Left-handed version of the reversed depth projection with infinite far plane

Question

Let's say that I have standard left-handed WorldToView and ViewToScreen row-major matrices in the same vein as the DirectX D3DXMatrixPerspectiveLH functions, like so:

EXVector vView = NormalizeVector(LookAt() - m_Position);

float fDotProduct = DotProduct(m_WorldUp, vView);

EXVector vUp = NormalizeVector(m_WorldUp - fDotProduct * vView);

// Generate x basis vector (crossproduct of y&z basis vectors)
EXVector vRight = CrossProduct(vUp, vView);

// Generate the matrix
row0.Set(vRight.x, vUp.x, vView.x, 0);
row1.Set(vRight.y, vUp.y, vView.y, 0);
row2.Set(vRight.z, vUp.z, vView.z, 0);
row3.Set(-DotProduct(m_Position, vRight),
         -DotProduct(m_Position, vUp),
         -DotProduct(m_Position, vView), 1);

EXMatrix mWorldToView(row0, row1, row2, row3);

Here's the left-handed mViewToScreen / projection matrix:

float zNear  =    0.001f;
float zFar   = 1000.000f;
float Aspect = DisplayHeight() / DisplayWidth();

float sinfov, cosfov; qsincosf(VFOV() / 2, sinfov, cosfov);
float cotfov = cosfov / sinfov; // cos(n) / sin(n) = 1/tan(n)

float w = Aspect  * (cotfov);
float h =   1.0f  * (cotfov);
float Q = zFar / (zFar - zNear);
float R = -Q * zNear;

row0.Set(w, 0, 0, 0);
row1.Set(0, h, 0, 0);
row2.Set(0, 0, Q, 1);
row3.Set(0, 0, R, 0);

EXMatrix mViewToScreen(row0, row1, row2, row3);

Many things like map/object culling depend on this fact:

// View to cull matrix
Q = (       zFar + zNear) / (zFar - zNear);
R = (2.0f * zFar * zNear) / (zFar - zNear);

row0.Set(w, 0, 0, 0);
row1.Set(0, h, 0, 0);
row2.Set(0, 0, Q, 1);
row3.Set(0, 0, R, 0);

EXMatrix mViewToCull(row0, row1, row2, row3);

Does anyone know how to derive the infamous "reverse depth with infinite far plane" from the original blog post for mViewToScreen and mViewToCull?
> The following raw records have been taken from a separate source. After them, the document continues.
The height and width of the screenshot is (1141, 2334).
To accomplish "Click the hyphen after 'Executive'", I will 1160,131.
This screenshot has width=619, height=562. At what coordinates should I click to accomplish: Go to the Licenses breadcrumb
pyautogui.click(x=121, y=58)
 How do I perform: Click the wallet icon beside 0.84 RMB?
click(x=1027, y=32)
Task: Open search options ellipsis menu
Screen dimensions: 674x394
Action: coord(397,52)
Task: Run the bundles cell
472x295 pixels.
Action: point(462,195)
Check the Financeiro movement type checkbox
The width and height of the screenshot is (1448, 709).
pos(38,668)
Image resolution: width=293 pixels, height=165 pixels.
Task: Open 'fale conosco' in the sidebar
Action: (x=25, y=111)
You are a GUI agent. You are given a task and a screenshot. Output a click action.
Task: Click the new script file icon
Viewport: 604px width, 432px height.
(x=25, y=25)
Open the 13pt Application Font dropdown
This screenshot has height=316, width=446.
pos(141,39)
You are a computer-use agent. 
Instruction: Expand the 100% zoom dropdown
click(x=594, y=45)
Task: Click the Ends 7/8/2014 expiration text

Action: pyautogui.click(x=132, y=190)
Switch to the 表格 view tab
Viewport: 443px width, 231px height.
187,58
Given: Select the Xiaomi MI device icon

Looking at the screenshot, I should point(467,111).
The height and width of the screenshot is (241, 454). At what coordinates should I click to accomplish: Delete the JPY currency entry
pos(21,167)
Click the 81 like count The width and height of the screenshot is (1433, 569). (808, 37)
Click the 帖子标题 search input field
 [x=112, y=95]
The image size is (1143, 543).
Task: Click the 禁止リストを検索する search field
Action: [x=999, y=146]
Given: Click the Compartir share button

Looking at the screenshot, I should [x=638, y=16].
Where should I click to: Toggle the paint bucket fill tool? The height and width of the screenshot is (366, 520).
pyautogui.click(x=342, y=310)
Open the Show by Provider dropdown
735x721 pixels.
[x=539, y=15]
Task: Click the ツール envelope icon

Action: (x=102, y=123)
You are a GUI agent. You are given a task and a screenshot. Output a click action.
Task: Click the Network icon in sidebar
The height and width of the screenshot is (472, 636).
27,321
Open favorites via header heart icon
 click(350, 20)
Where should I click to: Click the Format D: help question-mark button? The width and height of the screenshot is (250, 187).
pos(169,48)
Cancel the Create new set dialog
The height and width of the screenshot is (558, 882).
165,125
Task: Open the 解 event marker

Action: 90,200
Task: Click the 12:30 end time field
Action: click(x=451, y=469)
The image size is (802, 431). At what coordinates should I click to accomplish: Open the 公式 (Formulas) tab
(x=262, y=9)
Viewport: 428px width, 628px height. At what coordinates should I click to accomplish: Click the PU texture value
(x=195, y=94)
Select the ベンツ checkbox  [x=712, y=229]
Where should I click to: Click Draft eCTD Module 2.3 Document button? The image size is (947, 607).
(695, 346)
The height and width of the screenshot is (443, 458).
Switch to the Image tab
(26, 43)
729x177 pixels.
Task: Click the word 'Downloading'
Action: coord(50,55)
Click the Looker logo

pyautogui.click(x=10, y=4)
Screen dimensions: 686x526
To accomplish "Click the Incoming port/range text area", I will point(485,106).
Every single reference I have found (nlguillemot and nVidia, for example) is in the right-handed space.

Normally I am able to figure things out visually, but 4D matrices are a headache.

Answer 1

Well, I feel stupid now. Turns out I had to use a positive 1 in the last member of the third row instead of the -1 displayed in the right-handed examples, that fixes it. The best thing being that I don't even have to touch the cull matrix.

This sign flip was one of the first things I tried, but didn't work because the solution was mixed with other problems. I have just found it again by accident while reverting my changes and after testing every other combination you can imagine:

row0.Set(w, 0,     0,  0);
row1.Set(0, h,     0,  0);
row2.Set(0, 0,     0,  1 /* -1 */);
row3.Set(0, 0, zNear,  0);

EXMatrix mViewToScreen(row0, row1, row2, row3);

And, of course, remember to depth-test your fragments with GL_GREATER (or GL_GEQUAL) instead of GL_LESS (or GL_LEQUAL) and clearing depth to 0.0f, instead of 1.0f (which is the default value for the horizon). That's all the same for everyone.

Pair that with a floating point buffer and you should have improved depth precision and no far clipping.